• [Task requirements]
Return everything from the start of the records down to the line containing "Action: (x=319, y=17)", both ends included, with each line reproduced word for word. Leave the pictures out of your answer.

----

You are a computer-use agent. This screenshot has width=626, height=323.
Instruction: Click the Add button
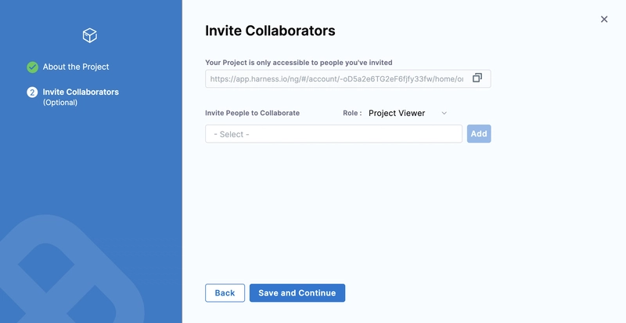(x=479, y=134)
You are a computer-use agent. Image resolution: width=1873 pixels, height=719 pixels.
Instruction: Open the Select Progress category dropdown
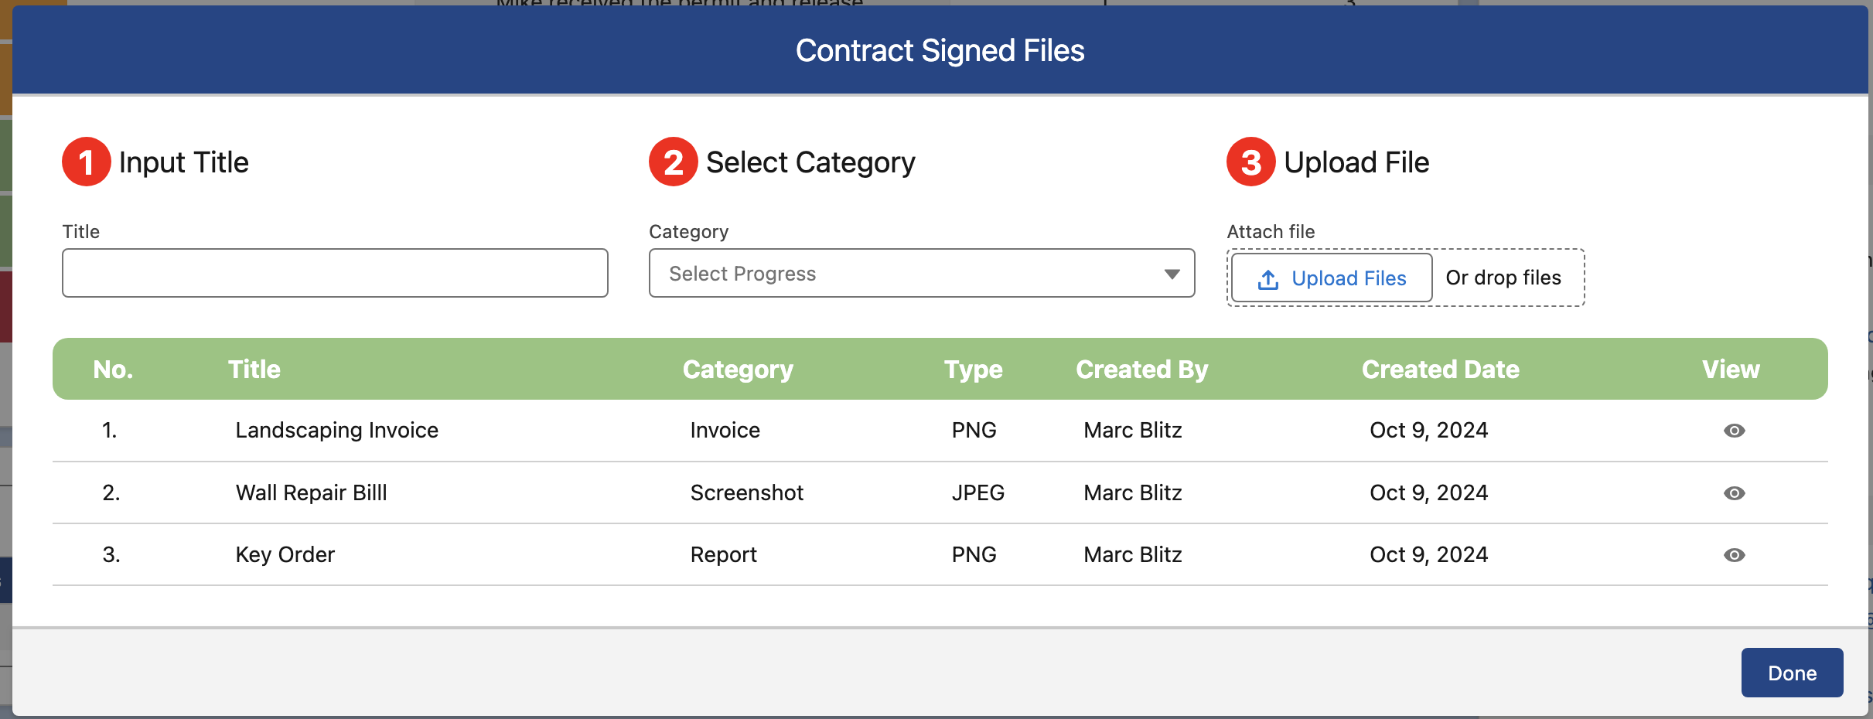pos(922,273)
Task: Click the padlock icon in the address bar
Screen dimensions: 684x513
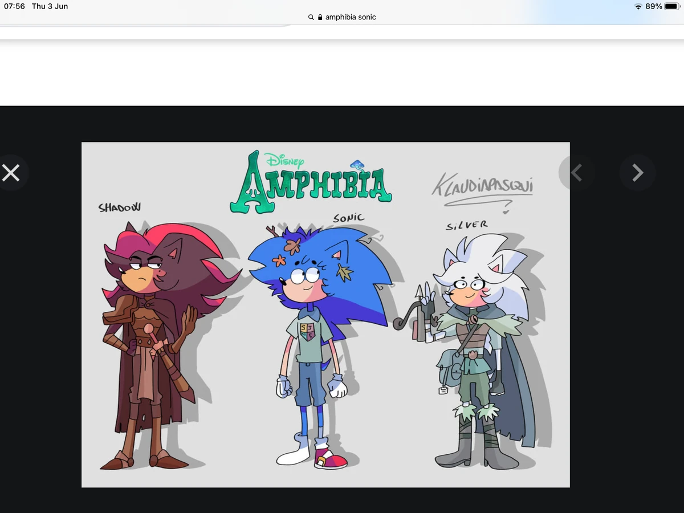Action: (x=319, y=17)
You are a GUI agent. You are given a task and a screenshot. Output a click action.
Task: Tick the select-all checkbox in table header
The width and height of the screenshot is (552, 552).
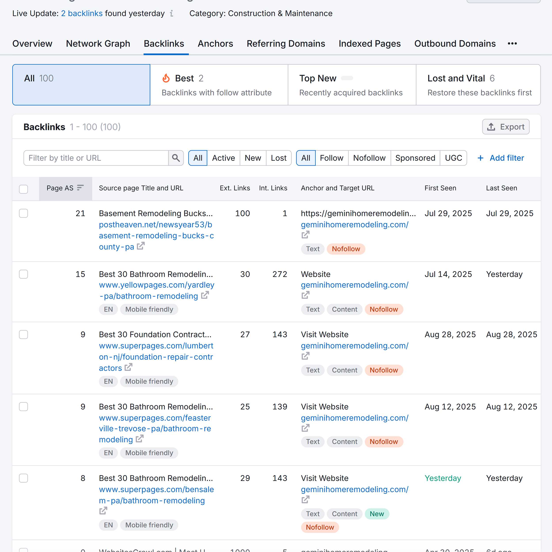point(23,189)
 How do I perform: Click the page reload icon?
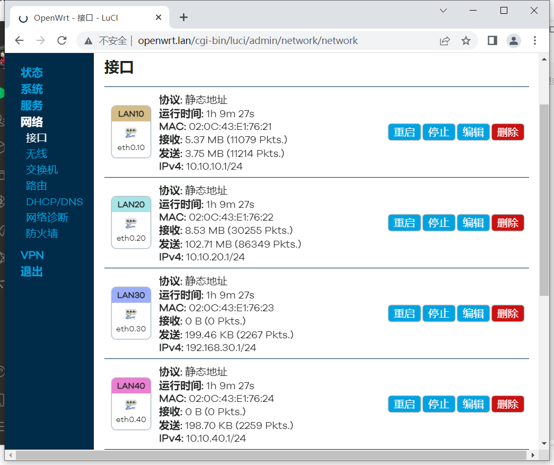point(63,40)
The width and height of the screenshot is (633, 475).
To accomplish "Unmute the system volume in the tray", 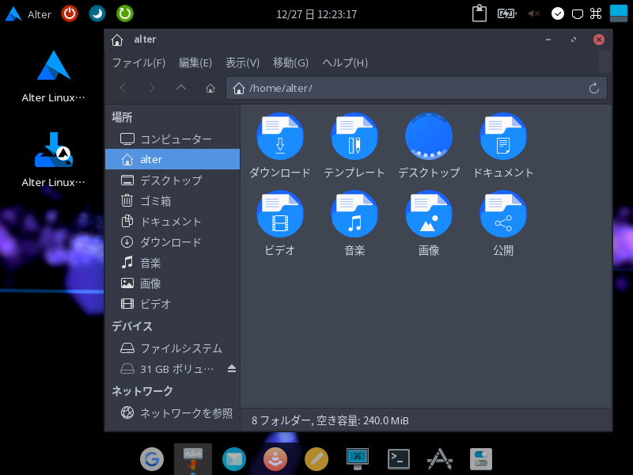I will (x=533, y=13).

----

• [Exercise response]
You are a computer-use agent. This screenshot has width=626, height=323.
Instruction: Click the Add button
(x=479, y=134)
You are a computer-use agent. Image resolution: width=1873 pixels, height=719 pixels.
Instruction: Open the Select Progress category dropdown
pos(922,273)
Task: Click the padlock icon in the address bar
Screen dimensions: 684x513
Action: (x=319, y=17)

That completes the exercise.